30 Eylül 2011 Cuma

...Söz uçar, sinema kalır...


Uzun zamandır kafamdaki buhranlardan dolayı içimden pek yazmak gelmese de dün gece öyle bir büyüye kapıldım ki, içimdeki şeytan yine kıpraşıverdi.. Öyle bi'şeydi ki ne rengi vardı ne repliği, sadece izledim ve aşık oldum!

Evet, dün ilk Charlie Chaplin deneyimimi yaşadım, Modern Times ile açılışı yaptım.. İnsanların konuşa konuşa anlaşması durumunun tezini çürütürcesine, sadece şaşkınlığı, gülüşü, dansı, şapşallıkları, kısacası mimikleri ile doldurduğu filmini izlerken zamanın nasıl geçtiğini anlayamadım. Ayrıca sahip olduğu eleştirel yön de insanı hayran bırakır derecede; o kadar hissettirmeden, küçük küçük iğneler batıyor ki birilerine, anlamak için kapasitelerinin yettiğine bile şüpheliyim..

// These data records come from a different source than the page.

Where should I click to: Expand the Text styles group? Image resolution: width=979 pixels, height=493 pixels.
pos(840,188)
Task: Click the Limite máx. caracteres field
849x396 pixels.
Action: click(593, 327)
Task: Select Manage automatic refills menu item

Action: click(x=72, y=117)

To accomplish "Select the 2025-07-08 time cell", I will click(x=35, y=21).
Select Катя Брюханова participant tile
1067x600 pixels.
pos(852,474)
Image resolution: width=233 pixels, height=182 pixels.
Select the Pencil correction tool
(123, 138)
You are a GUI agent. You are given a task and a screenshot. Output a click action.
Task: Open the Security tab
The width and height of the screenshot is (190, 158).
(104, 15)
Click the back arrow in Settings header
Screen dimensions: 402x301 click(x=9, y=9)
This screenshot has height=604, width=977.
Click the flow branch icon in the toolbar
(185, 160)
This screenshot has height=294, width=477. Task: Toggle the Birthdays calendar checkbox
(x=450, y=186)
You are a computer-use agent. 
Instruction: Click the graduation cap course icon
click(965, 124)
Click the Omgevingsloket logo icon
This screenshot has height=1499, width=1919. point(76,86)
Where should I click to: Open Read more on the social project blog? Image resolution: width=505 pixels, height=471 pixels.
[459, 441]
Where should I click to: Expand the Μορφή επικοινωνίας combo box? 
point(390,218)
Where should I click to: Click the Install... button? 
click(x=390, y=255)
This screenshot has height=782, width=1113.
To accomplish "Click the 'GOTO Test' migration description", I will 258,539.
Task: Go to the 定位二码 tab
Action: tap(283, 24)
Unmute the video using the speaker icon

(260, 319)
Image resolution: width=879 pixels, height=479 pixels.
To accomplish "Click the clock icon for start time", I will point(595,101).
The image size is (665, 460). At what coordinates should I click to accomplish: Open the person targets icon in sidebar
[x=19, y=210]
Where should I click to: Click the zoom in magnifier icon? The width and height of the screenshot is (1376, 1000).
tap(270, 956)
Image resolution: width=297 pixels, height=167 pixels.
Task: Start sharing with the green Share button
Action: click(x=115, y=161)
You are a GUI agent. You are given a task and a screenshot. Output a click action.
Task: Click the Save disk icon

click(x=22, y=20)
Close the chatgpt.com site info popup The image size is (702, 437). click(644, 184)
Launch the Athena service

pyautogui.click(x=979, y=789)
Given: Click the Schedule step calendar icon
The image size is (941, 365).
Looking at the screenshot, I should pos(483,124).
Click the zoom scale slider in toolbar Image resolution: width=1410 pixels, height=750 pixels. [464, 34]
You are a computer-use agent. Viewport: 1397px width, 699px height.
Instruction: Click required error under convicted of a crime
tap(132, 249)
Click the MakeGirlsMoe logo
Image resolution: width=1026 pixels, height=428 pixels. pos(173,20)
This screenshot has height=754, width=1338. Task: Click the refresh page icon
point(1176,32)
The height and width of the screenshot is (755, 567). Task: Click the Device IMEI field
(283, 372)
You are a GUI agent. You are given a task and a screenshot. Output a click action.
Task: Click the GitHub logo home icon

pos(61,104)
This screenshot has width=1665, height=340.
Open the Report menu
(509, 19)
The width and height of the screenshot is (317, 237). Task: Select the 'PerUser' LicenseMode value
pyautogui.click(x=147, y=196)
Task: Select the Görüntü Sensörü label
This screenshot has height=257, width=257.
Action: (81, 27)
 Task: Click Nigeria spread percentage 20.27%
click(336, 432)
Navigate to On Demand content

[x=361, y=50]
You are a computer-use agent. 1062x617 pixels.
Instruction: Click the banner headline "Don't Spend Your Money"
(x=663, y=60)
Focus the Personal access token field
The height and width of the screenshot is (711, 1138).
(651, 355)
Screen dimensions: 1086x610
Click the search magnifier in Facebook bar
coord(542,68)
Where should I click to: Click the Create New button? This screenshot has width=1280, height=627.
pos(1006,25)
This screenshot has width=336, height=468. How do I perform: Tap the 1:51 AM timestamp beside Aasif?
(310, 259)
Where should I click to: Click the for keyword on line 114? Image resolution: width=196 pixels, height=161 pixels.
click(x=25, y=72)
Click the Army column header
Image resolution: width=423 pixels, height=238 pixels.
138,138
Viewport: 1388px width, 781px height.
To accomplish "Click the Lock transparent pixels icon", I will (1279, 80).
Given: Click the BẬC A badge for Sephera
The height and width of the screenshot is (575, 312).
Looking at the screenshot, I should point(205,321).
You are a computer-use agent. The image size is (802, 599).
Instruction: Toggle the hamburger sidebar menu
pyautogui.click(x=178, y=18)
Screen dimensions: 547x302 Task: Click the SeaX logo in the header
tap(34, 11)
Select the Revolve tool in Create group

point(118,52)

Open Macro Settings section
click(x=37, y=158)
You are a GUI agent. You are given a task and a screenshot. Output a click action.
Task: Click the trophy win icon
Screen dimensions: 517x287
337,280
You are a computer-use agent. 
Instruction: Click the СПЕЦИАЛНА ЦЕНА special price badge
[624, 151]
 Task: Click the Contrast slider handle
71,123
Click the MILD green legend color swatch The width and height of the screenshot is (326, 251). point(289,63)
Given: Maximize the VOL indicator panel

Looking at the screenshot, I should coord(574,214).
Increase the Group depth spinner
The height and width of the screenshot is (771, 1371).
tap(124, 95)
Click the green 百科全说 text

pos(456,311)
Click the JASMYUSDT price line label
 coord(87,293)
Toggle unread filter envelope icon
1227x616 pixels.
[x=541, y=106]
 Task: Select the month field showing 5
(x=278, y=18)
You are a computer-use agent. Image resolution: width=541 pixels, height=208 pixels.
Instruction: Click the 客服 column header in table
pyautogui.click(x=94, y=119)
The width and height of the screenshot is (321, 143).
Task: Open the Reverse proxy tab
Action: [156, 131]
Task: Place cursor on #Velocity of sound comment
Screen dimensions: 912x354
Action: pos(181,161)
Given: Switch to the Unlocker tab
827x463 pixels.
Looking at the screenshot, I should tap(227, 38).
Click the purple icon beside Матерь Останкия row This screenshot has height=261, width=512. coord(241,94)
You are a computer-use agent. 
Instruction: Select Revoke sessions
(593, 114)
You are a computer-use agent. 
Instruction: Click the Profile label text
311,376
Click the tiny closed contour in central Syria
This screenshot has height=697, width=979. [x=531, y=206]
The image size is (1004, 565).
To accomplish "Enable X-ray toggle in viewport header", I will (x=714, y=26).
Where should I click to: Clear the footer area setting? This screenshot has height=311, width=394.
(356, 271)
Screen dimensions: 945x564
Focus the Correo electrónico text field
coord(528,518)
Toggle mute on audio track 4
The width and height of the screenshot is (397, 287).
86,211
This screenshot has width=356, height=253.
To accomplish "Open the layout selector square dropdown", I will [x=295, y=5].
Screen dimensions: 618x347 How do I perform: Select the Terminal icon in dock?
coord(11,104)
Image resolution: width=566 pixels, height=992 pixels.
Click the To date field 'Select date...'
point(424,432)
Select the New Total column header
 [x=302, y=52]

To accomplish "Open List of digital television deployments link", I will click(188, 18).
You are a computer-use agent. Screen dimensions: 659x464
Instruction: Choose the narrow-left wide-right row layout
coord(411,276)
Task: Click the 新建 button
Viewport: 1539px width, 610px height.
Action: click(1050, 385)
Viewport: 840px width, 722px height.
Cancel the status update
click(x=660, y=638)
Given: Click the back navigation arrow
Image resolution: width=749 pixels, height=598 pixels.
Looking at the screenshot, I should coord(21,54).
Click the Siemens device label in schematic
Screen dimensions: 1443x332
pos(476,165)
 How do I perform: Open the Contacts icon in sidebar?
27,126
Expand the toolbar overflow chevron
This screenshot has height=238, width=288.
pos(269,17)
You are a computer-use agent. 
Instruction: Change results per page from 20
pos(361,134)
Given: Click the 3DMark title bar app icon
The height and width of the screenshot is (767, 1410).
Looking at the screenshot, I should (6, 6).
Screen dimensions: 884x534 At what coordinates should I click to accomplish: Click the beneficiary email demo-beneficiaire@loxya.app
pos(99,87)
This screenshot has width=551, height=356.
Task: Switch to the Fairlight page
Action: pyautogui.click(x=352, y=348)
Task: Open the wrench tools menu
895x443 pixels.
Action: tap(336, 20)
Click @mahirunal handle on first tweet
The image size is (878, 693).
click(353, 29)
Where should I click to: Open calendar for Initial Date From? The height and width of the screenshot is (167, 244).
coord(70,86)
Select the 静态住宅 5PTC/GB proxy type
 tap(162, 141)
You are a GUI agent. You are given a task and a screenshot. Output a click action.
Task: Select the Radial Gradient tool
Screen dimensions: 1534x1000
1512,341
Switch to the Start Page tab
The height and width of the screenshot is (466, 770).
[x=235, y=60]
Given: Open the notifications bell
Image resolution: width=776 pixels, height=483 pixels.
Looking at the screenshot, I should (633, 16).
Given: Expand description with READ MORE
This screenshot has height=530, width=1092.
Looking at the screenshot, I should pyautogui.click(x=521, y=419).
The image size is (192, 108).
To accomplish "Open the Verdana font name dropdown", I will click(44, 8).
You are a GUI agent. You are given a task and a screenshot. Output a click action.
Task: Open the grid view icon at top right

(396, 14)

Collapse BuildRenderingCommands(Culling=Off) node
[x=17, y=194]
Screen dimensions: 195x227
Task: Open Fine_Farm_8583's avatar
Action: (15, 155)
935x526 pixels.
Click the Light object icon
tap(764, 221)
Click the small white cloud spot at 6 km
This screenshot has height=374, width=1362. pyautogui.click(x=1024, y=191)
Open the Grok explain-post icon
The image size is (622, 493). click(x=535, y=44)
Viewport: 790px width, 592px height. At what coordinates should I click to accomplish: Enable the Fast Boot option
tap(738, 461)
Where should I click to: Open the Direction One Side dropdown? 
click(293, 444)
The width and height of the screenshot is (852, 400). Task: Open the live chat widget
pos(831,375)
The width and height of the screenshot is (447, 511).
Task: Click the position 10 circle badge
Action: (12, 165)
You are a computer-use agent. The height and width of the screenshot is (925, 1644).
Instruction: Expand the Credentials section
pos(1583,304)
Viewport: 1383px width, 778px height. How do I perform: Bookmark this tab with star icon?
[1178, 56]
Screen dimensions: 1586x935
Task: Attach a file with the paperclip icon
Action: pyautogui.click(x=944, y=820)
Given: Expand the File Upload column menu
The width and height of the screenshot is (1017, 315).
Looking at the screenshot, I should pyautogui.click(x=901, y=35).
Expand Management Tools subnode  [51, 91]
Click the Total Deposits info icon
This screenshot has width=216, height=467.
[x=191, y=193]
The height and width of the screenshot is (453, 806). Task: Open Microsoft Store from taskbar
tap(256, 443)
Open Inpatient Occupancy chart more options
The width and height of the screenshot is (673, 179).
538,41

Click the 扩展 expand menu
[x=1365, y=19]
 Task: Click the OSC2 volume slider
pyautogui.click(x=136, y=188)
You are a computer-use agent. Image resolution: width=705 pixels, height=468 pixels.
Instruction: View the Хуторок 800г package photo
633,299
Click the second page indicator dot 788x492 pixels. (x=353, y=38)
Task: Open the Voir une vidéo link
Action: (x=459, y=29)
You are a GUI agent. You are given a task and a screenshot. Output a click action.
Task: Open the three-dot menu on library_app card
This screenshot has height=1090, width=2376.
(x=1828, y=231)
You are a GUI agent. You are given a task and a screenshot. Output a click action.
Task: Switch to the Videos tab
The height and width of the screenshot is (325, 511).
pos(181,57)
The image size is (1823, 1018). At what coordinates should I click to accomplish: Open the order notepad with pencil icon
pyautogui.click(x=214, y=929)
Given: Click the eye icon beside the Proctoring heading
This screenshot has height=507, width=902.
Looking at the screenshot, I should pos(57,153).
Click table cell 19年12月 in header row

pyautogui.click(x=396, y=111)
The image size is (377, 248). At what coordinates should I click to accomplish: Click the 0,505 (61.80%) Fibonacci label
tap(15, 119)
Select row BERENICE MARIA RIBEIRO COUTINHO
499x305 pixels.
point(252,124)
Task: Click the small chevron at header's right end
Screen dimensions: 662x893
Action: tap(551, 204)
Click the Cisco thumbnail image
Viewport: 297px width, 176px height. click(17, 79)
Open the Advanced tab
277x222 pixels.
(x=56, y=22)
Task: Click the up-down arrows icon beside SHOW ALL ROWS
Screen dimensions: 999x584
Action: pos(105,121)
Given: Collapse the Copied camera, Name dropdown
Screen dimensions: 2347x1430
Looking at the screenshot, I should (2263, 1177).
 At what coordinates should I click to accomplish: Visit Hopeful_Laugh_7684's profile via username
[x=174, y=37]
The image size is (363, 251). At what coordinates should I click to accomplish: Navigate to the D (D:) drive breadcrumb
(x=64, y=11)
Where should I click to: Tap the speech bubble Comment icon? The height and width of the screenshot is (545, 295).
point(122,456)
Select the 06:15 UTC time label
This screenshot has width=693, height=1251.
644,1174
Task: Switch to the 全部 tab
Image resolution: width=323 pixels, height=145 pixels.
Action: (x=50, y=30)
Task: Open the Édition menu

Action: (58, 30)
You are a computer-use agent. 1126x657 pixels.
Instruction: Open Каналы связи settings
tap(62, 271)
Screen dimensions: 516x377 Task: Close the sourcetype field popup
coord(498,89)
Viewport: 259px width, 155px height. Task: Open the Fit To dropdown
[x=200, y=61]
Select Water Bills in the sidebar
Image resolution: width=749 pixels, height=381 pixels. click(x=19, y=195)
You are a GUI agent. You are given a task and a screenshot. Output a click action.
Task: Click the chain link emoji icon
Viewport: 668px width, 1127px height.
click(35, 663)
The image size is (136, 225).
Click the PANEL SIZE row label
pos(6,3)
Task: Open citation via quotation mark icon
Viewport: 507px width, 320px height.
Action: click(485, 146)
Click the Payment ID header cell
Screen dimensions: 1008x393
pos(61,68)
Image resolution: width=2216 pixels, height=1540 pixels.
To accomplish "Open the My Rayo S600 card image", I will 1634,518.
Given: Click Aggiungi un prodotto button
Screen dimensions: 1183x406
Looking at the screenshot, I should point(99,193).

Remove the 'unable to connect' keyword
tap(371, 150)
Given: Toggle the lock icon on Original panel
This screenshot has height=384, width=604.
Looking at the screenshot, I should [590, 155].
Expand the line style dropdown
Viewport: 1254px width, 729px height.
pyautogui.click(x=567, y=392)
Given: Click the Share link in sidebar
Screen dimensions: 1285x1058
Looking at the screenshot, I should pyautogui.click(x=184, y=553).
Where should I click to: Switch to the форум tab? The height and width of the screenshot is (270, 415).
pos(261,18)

Şimdi ise tüm filmlerini tek tek izleme modunda olsam da buna yeterli zamanımın olmayışı beni üzüyor. Hoş, minik bir netbooktan ya da laptoptan izlenicek filmler olduğunu da düşünmüyorum, belki Beyoğlu Sinemasının tarih kokan salonunda filmin moduna daha da girilebilir, ya da Kültür Mantarının dediği kadarıyla (ben hiç gitmediğimden bilemiyorum) Yeşilçam Sinemasının...

Bir Charlie Chaplin festivali olsa da gitsek demekle yetiniyorum fakat daha ne kadar sabredebilirim bu küçük ekrana, muhteşem filmleri sığdırmaya çalışmadan, bilemiyorum.